In a chapter explaining the difference between living and non-living things the Our Green World - Environmental Studies book directs children to place two small kittens in separate boxes – one fitted with air holes and one without.
It reads: "No living thing can live without air for more than a few minutes. You can do an experiment. Take two wooden boxes. Make holes on the lid of one box. Put a small kitten in each box. Close the boxes. After some time open the boxes. What do you see? The kitten inside the box without holes has died."
The text is accompanied with illustrations of two kittens: one sitting alertly in a box punctured with holes and another unconscious, presumed suffocated, in a box without holes. The passage concludes: "So all living things need air to breathe."

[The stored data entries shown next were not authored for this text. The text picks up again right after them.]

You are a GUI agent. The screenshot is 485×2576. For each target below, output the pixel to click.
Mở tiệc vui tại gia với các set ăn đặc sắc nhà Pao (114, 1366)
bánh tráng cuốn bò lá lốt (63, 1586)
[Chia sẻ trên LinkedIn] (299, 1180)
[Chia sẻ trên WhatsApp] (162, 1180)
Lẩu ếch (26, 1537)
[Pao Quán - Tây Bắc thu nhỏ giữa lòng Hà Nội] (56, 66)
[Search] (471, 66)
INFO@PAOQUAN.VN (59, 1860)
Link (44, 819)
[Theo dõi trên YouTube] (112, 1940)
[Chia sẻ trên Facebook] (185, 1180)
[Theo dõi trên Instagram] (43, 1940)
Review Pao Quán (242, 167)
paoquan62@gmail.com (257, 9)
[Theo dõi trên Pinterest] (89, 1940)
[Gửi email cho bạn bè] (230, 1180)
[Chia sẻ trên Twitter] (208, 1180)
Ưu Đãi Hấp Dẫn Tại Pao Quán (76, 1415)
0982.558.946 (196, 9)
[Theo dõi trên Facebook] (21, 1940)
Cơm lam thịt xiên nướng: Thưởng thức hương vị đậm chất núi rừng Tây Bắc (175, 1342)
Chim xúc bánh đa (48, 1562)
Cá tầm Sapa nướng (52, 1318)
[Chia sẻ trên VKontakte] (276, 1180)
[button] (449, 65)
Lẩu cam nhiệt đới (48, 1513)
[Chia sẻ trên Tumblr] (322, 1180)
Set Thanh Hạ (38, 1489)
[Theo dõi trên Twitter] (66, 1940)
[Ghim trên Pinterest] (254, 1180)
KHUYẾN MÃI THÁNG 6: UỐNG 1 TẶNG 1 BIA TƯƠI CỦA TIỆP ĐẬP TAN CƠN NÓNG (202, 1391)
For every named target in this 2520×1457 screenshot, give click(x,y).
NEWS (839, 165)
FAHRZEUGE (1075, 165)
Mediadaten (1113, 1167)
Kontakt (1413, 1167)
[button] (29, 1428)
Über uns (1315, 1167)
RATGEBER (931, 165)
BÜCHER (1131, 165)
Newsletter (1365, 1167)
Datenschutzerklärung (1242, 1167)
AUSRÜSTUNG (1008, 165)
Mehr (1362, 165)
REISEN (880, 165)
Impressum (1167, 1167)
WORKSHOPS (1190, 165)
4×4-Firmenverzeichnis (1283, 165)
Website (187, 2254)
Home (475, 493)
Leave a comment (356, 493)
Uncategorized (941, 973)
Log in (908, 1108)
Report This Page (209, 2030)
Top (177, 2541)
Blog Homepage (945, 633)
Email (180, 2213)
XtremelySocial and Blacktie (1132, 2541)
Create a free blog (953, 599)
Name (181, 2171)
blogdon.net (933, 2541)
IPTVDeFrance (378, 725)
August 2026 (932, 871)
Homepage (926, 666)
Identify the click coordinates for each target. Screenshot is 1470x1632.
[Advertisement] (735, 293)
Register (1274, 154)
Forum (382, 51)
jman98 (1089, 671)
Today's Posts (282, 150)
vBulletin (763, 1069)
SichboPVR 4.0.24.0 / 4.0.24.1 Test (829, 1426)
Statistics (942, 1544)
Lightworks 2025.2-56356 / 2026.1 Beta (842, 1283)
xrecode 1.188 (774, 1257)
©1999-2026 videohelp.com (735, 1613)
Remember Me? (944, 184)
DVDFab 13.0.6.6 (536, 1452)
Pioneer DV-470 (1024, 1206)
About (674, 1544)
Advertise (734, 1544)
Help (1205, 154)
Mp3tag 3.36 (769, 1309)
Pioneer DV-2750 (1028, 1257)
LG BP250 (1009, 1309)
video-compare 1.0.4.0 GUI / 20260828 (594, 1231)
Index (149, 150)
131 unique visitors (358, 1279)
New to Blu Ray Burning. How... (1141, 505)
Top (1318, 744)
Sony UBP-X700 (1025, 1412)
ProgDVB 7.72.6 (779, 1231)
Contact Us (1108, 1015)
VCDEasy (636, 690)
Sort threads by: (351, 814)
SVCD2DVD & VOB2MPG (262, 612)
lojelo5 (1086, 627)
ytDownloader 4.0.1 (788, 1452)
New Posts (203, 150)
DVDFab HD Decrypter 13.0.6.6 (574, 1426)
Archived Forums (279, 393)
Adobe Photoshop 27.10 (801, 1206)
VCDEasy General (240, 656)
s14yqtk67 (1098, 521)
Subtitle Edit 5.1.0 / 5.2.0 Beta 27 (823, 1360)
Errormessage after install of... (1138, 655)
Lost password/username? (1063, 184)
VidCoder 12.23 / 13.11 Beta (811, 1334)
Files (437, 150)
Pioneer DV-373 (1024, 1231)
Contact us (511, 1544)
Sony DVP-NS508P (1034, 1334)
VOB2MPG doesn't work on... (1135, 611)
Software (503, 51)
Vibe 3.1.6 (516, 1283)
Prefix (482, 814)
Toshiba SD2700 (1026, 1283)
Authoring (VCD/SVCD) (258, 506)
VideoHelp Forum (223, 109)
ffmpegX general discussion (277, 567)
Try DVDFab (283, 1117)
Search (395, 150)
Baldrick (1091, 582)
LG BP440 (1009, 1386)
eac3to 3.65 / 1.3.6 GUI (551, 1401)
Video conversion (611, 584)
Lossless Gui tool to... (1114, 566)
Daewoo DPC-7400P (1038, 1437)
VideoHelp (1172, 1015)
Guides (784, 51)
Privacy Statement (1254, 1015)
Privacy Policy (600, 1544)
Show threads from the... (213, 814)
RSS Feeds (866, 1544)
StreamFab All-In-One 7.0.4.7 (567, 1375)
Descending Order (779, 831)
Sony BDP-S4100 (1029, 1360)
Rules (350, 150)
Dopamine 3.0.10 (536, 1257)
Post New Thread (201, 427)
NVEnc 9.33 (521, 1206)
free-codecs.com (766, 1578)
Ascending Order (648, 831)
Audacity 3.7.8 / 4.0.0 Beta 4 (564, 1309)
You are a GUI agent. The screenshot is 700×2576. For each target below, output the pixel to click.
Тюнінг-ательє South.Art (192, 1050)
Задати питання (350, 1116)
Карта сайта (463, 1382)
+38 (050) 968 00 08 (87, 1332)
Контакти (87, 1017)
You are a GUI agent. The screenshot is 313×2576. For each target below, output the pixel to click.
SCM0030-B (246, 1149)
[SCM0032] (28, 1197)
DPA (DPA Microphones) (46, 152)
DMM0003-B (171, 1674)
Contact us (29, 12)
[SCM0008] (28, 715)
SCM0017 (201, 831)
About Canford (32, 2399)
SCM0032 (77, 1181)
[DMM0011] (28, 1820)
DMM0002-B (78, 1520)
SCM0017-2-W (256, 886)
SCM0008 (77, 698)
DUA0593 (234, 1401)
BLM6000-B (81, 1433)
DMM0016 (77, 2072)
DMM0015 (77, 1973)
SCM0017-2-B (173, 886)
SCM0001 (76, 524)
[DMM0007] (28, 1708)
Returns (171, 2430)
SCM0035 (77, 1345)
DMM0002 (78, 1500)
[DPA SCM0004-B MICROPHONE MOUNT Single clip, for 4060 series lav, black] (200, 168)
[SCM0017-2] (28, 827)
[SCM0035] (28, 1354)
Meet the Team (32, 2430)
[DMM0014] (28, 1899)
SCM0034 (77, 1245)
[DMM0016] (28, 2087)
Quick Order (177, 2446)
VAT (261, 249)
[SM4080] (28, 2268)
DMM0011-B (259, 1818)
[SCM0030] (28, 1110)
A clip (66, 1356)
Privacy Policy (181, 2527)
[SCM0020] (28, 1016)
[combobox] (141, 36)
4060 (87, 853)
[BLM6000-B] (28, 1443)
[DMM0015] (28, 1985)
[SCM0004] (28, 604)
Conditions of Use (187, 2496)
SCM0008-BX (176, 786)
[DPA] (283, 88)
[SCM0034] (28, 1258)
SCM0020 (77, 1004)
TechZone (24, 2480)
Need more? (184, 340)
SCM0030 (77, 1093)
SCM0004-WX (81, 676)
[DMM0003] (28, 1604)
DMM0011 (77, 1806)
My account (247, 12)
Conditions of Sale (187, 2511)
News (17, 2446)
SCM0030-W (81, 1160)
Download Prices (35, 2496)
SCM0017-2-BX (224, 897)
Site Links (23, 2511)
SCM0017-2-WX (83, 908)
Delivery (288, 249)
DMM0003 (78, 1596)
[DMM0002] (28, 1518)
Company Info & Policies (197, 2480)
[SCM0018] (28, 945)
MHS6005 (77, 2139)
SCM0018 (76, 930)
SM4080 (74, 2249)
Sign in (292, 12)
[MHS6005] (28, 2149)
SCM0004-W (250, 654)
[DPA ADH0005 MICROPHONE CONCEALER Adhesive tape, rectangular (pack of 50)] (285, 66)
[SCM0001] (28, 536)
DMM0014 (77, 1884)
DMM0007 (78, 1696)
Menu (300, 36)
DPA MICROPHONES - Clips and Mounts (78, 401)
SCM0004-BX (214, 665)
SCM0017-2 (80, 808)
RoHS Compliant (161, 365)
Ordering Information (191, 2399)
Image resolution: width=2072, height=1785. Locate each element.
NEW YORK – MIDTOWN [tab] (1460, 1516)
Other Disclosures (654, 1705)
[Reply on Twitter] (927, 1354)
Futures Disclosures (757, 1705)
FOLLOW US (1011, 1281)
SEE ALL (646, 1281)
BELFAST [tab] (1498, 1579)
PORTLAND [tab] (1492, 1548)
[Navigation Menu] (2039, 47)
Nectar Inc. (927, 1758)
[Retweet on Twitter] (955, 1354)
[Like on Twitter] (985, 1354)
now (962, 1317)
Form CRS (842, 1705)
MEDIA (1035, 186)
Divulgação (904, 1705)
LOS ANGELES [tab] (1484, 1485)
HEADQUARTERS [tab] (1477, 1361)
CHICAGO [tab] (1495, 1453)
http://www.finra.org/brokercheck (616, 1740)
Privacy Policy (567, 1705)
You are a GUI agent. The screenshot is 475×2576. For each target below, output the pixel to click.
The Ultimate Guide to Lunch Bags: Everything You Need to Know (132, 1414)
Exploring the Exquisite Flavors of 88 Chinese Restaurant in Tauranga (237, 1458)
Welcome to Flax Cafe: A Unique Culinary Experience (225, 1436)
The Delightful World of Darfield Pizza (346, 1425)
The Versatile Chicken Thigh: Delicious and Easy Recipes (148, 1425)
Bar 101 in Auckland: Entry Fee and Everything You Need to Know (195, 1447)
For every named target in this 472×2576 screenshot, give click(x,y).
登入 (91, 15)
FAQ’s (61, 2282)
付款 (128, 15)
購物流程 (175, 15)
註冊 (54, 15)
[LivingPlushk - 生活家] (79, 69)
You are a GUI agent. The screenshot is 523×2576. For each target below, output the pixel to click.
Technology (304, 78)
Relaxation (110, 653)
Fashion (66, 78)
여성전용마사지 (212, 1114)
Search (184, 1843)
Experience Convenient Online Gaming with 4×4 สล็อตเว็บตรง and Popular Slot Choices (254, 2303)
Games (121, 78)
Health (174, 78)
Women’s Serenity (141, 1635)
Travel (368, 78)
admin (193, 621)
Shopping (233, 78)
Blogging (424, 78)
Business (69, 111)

Pictures of the text uploaded onto Twitter on 2 February were met with fierce reaction. Prashant Sani wrote: "This is sad. The author of the book should be banned from writing." User Tamil1947 said: "Zero wisdom and unfit to step on [the] curriculum, or be anywhere around impressionable children!"
The book is reportedly used in hundreds of schools across India. The publishers have promised to stop distributing it until an updated version has been produced - with the controversial experiment removed, according to The Indian Express.
Parvesh Gupta of PP Publications said: "A parent had called us a couple of months ago and asked us to remove the text from the book because it was harmful for children. We recalled books from our distribution channel and will come out with a revised book next year."
The Federation of Indian Animal Protection Organisations (FIAPO) say they also received complaints about the book. Spokesman Vidhi Matta said: "We spoke to the publishers and told them about the objectionable material. They agreed to discontinue the book and also said they would come out with a new edition for next year."
India is home to several religious traditions that advocate compassion towards animals. There are more vegetarians in India than the rest of the world combined.